Microscopically, [2, 3] cherubism show a highly vascular fibrous stroma with unevenly distributed osteoclastic-like multinucleated giant cells that tend to cluster near hemorrhagic foci and deposits of hemosiderin. Vascular channels are well formed with large endothelial lining. These histological features are reminiscent of giant cell granuloma [3, 11, 12]. The number of osteoclast-like cells, inflammatory component and cystic structures varies with the stage of the disease [2]. The current case showed less number of multinucleated giant cells and vascularity but hemosiderin pigment was found in abundance in certain fields of the section. The presence of eosinophilic perivascular cuffing, albeit focally, was identified in the present case; this feature is generally considered pathognomonic of cherubism [2]. The stroma was more cellular and showed spindle cell proliferation arranged in a storiform pattern but neither showed pleomorphism nor abnormal mitosis. However, caution should be exercised when highly cellular spindle cell background is encountered in a case of cherubism in view of the possibility of transformation to leiomyosarcoma [33].

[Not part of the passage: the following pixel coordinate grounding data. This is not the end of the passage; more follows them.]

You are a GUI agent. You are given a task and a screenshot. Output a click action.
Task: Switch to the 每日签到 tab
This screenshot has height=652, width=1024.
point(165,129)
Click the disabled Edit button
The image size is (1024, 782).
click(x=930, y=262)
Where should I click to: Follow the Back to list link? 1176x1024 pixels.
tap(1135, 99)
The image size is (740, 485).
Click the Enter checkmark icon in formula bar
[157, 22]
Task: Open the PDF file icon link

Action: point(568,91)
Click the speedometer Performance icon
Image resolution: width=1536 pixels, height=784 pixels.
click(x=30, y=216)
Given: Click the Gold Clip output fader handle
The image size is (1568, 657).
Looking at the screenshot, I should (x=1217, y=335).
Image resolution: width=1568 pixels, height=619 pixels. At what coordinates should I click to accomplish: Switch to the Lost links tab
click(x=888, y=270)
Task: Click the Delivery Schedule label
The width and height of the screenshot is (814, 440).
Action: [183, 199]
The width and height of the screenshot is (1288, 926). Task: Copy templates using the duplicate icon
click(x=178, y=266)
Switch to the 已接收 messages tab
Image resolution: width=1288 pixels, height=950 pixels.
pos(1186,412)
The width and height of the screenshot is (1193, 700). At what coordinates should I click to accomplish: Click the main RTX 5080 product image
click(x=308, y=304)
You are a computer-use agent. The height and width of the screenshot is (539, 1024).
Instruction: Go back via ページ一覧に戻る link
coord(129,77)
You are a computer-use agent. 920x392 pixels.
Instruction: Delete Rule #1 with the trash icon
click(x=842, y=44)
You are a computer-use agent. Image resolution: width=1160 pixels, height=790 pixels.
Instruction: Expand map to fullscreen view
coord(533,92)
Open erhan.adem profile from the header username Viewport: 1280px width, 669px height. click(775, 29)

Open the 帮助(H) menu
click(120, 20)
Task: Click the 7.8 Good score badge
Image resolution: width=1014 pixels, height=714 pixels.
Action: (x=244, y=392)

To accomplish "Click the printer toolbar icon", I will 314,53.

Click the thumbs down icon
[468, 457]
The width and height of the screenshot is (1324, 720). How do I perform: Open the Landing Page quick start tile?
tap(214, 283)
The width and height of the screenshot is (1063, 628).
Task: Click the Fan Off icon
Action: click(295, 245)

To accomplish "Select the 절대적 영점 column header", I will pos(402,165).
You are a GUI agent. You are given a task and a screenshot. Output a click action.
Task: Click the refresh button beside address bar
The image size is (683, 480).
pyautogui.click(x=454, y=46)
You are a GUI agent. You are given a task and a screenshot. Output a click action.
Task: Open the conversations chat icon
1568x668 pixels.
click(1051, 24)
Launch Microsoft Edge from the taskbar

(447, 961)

As noted above, there is general consensus that cherubism and central giant cell granuloma share identical microscopic features [2, 12, 34]. However, studies on SH3BP2 gene involvement in central giant cell granuloma have failed to identify germ line mutations in exon 9 as in cherubism though the former lesion found to show sporadic mutation in exon 11 flanking SH3BP2 gene [3436]. These data indicate that both are distinct entities at least with regard to hereditary affect. Nevertheless, in recent years interesting hypotheses have been drawn in connection with the pathogenesis of cherubism in that mutation of SH3BP2 gene function cause negative regulation of genes associated with odontogenesis, leading to disruption of normal control of odontogenesis manifested by absence of third molar germs and altered development of second molars. Since the PTH/PTHrP gene is downstream of SH3BP2 gene but upstream of tooth developmental genes, mutation of SH3BP2 or PTH/PTHrP cause defects in the normal spatial control of tooth development and dysregulation of mesenchymal bone building tissue areas with the resultant development of giant cell granulomas [37].

The decision to treat cherubism or not is a subject of controversy [3, 7]. Regression usually follows puberty but in some cases the disease may persist into adulthood [2, 3, 5, 38]. Studies involving long term follow-up of patients with cherubism show contradictory results. In some cases remission of the disease without any treatment was achieved while it may be aggressive in other instance [4, 38]. In view of the reported regression of the size of the swelling as narrated by the patients’ parents, it was decided to observe the patient until therapeutic intervention is required.

In conclusion, we report the 8th case of Ramon syndrome.